Task brief: Copy the following lines word for word, omitting the pictures from your answer.
·····
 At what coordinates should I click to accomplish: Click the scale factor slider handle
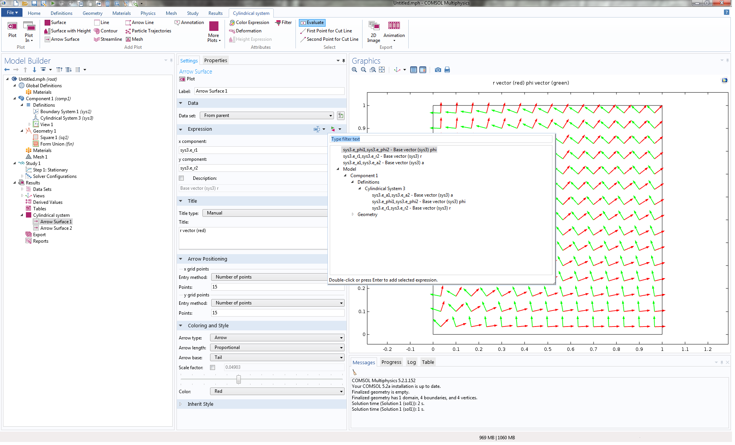(238, 379)
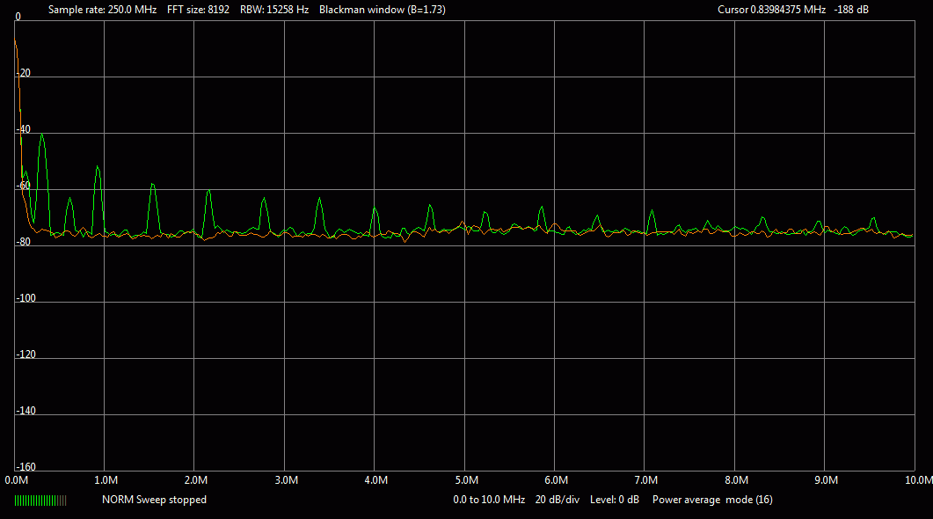Click the -160 dB axis label
933x519 pixels.
(27, 467)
·····
Result:
 At what coordinates should I click to accomplish: Click the scale factor slider handle
(238, 379)
Click the -160 dB axis label
933x519 pixels.
(27, 467)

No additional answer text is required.